### Paginafragment

Als een werknemer zakelijke reizen maakt voor uw vereniging, dan mag uw vereniging voor deze reizen € 0,19 per kilometer onbelast vergoeden (bedrag geldt voor 2007). Ook reizen tussen de woning en de arbeidsplaats mogen als zakelijke reis worden aangemerkt. Uw vereniging moet de omvang van de vrije reiskostenvergoeding kunnen bewijzen. Voor de werknemer die gebruikmaakt van het openbaar vervoer, mag uw vereniging in plaats van € 0,19 per kilometer, ervoor kiezen om de kosten van de plaatsbewijzen onbelast te vergoeden. Als uw vereniging hiervan gebruik wil maken, moet zij onder andere de plaatsbewijzen van de werknemer op een overzichtelijke wijze administreren en bewaren. U mag de plaatsbewijzen ook zonder inhouding van loonheffing verstrekken. 3.6.2 Consumpties
Een vergoeding of verstrekking van kleine consumpties die tijdens werktijd worden verbruikt, behoort niet tot het loon.Voor deze consumpties kan uw vereniging zonder verder bewijs een onbelaste vergoeding betalen van € 0,55 per dag of € 2,75 per week. U mag deze vrije vergoeding alleen geven als aan de werknemer geen consumpties tijdens werktijd worden verstrekt. Als u de consumpties alleen tijdens de lunch of buiten werktijd vergoedt of verstrekt, zoals bijv. na trainingen voor trainers en sporters die in dienstbetrekking zijn, geldt deze vrijstelling niet. 3.6.3 Maaltijden
Voor maaltijden geldt dat deze onbelast verstrekt of vergoed kunnen worden. De maaltijd moet dan wel een zakelijk karakter hebben. Dit kan bijvoorbeeld zijn bij overwerk of uitwedstrijden. Het gaat dan om situaties waarin de werknemer niet op een gewone tijd (tussen 17.00 en 20.00 uur) kan eten. Maaltijden die niet zakelijk zijn, mag uw vereniging niet onbelast vergoeden. Als u een maaltijd verstrekt, kan een onbelaste vergoeding voor maaltijden uiteraard niet meer aan de orde zijn. Als u een niet-zakelijke maaltijd verstrekt, dan moet u de werkelijke waarde van de maaltijd tot het loon rekenen. Let op!
Als u een vergoeding voor maaltijden in een bedrijfskantine verstrekt, is deze op de normale wijze als loon belast. 3.6.4 Kleding, schoeisel, attributen
Jaarlijks kan uw vereniging aan sporters en trainers een vergoeding geven voor attributen die gebruikt worden binnen de dienstbetrekking, zoals rackets, hockeysticks enzovoort. De kosten moeten daadwerkelijk door de sporters en trainers gemaakt worden. De vereniging moet door middel van rekeningen/nota’s aan kunnen tonen dat er sprake is van een reële kostenvergoeding. Uw vereniging mag kleding alleen onbelast vergoeden of verstrekken als er sprake is van werkkleding (zie 3.5.2.). Als er geen sprake is van werkkleding, dan moet de waarde in het economisch verkeer van de kleding als loon worden aangemerkt.

######
### Opgeslagen records

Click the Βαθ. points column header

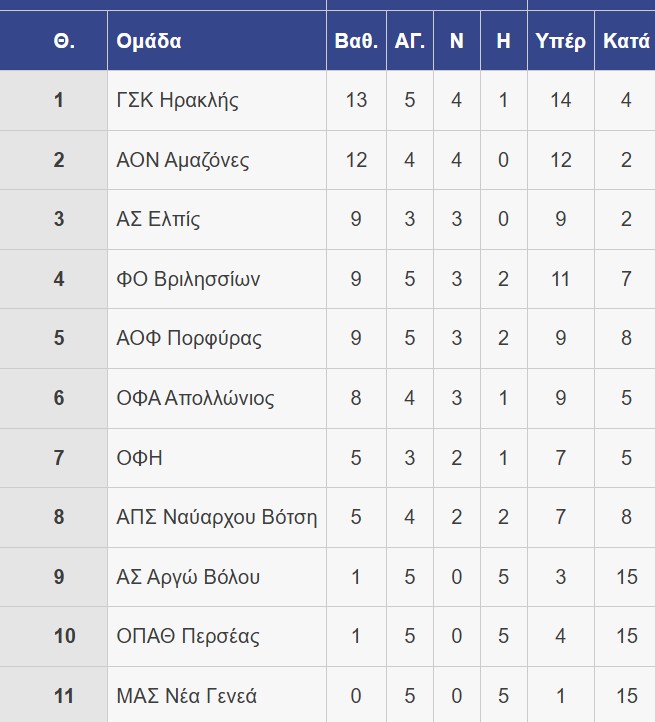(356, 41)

######
### Opgeslagen records

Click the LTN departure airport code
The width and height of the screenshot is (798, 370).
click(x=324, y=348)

######
### Opgeslagen records

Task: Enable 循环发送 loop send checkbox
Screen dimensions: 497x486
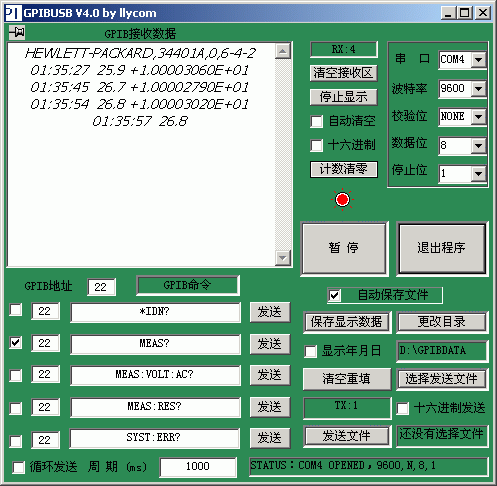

######

Opdracht A:
Schrijf het stuk uit het paginafragment van "Als u een vergoeding" tot en met "loon worden aangemerkt." over en zet daarin "golfclubs" op de plaats van "hockeysticks".
Opdracht B:
Welk bedrag per dag mag een vereniging volgens het paginafragment zonder verder bewijs onbelast vergoeden voor kleine consumpties tijdens werktijd?
De records heb je hiervoor niet nodig.

Juist antwoord A:
Als u een vergoeding voor maaltijden in een bedrijfskantine verstrekt, is deze op de normale wijze als loon belast. 3.6.4 Kleding, schoeisel, attributen
Jaarlijks kan uw vereniging aan sporters en trainers een vergoeding geven voor attributen die gebruikt worden binnen de dienstbetrekking, zoals rackets, golfclubs enzovoort. De kosten moeten daadwerkelijk door de sporters en trainers gemaakt worden. De vereniging moet door middel van rekeningen/nota’s aan kunnen tonen dat er sprake is van een reële kostenvergoeding. Uw vereniging mag kleding alleen onbelast vergoeden of verstrekken als er sprake is van werkkleding (zie 3.5.2.). Als er geen sprake is van werkkleding, dan moet de waarde in het economisch verkeer van de kleding als loon worden aangemerkt.

Juist antwoord B:
€ 0,55 per dag.